TL;DR
Google choosing not to index pages is increasingly common and usually intentional on Google’s part. The main reasons: “Crawled – currently not indexed” means Google saw your content and decided it’s not worth indexing (quality/value issue). “Discovered – currently not indexed” means Google found the URL but hasn’t prioritized crawling it (crawl priority issue, often linked to low internal linking). Both require different fixes. Google has become more selective; they don’t index everything anymore, especially content they perceive as low-value, duplicate, or redundant with existing indexed content.
Do This Today (3 Quick Checks)
- Check your coverage report: GSC → Indexing → Pages. What percentage are “Not indexed”? High percentages indicate systematic issues. Check specific reasons under “Why pages aren’t indexed.”

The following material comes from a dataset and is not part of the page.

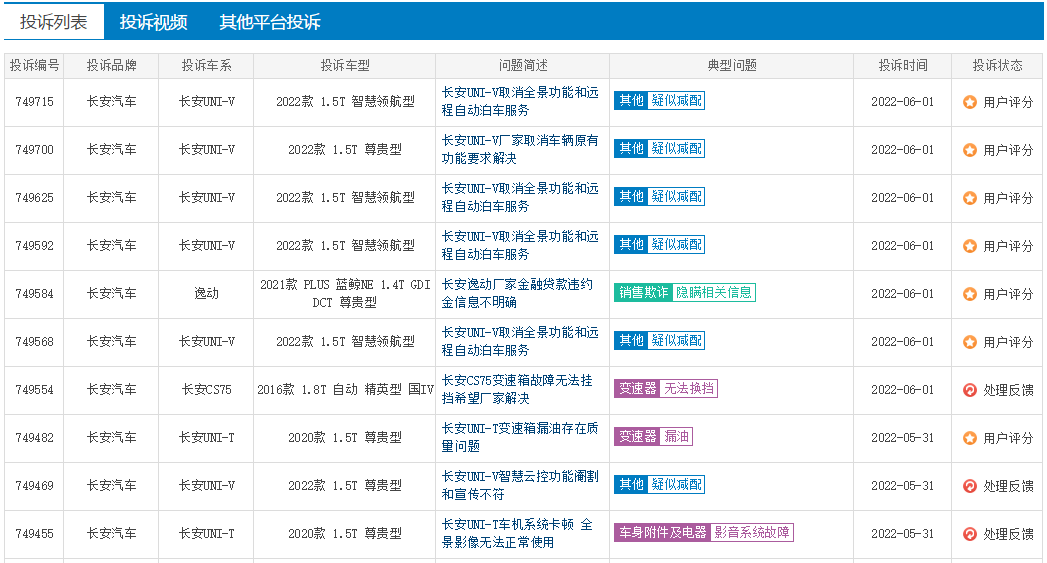Click red feedback icon for complaint 749455

(x=970, y=534)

- Compare indexed vs submitted: How many URLs in your sitemap vs how many indexed? Big gaps indicate Google is choosing not to index your content.
- Test a problem URL: URL Inspection → Test Live URL. Does it show “URL is available to Google”? If yes but not indexed, it’s a quality decision, not a technical block.
Index Bloat: When Too Many Pages Hurts
What is index bloat?
Having too many low-quality or unnecessary pages indexed, which:
- Wastes crawl budget on unimportant pages
- Dilutes overall site quality perception
- Creates internal competition between similar pages
Common index bloat sources:
| Source | Example | Solution |
|---|---|---|
| Parameter URLs | /products?color=red&size=large | Canonicalize or noindex via GSC URL parameters |
| Pagination | /blog/page/47/ | Noindex paginated pages or use rel=prev/next |
| Tag/archive pages | /tag/marketing/, /author/john/ | Noindex thin taxonomy pages |
| Search results | /search?q=keyword | Block via robots.txt or noindex |
| Faceted navigation | /shoes?brand=nike&color=black | Canonicalize or robots.txt |
| Old/thin content | 300-word posts from 2015 | Audit and remove or consolidate |
How to identify bloat:
- Compare indexed pages (GSC) vs pages you actually want indexed
- Search “site:yourdomain.com” and review what’s appearing
- Check GSC for indexing of parameter URLs, pagination, etc.
Bloat reduction: Noindex or remove pages that shouldn’t compete in search. Focus Google’s attention on your best content.
Crawl Budget and Indexing Relationship
How crawl budget affects indexing:
Limited Crawl Budget
↓
Google must prioritize what to crawl
↓
Low-priority pages don't get crawled
↓
Uncrawled pages = "Discovered - currently not indexed"
Crawl budget is limited by:
- Site size and server speed
- Overall site authority
- How often content updates
- Number of internal links to each page
Improving crawl efficiency:
- Remove or noindex low-value pages (reduces waste)
- Improve site speed (Google can crawl more, faster)
- Fix crawl errors (broken links waste budget)
- Update important content (signals freshness priority)
- Strengthen internal linking to important pages
Who needs to worry about crawl budget:
- Sites with 10,000+ pages: Definitely
- Sites with 1,000-10,000 pages: If seeing indexing issues
- Sites with <1,000 pages: Usually not a concern
URL Parameter Handling in GSC
For sites with parameter-generated URLs:
- Go to GSC → Settings → Crawling → URL Parameters (if available)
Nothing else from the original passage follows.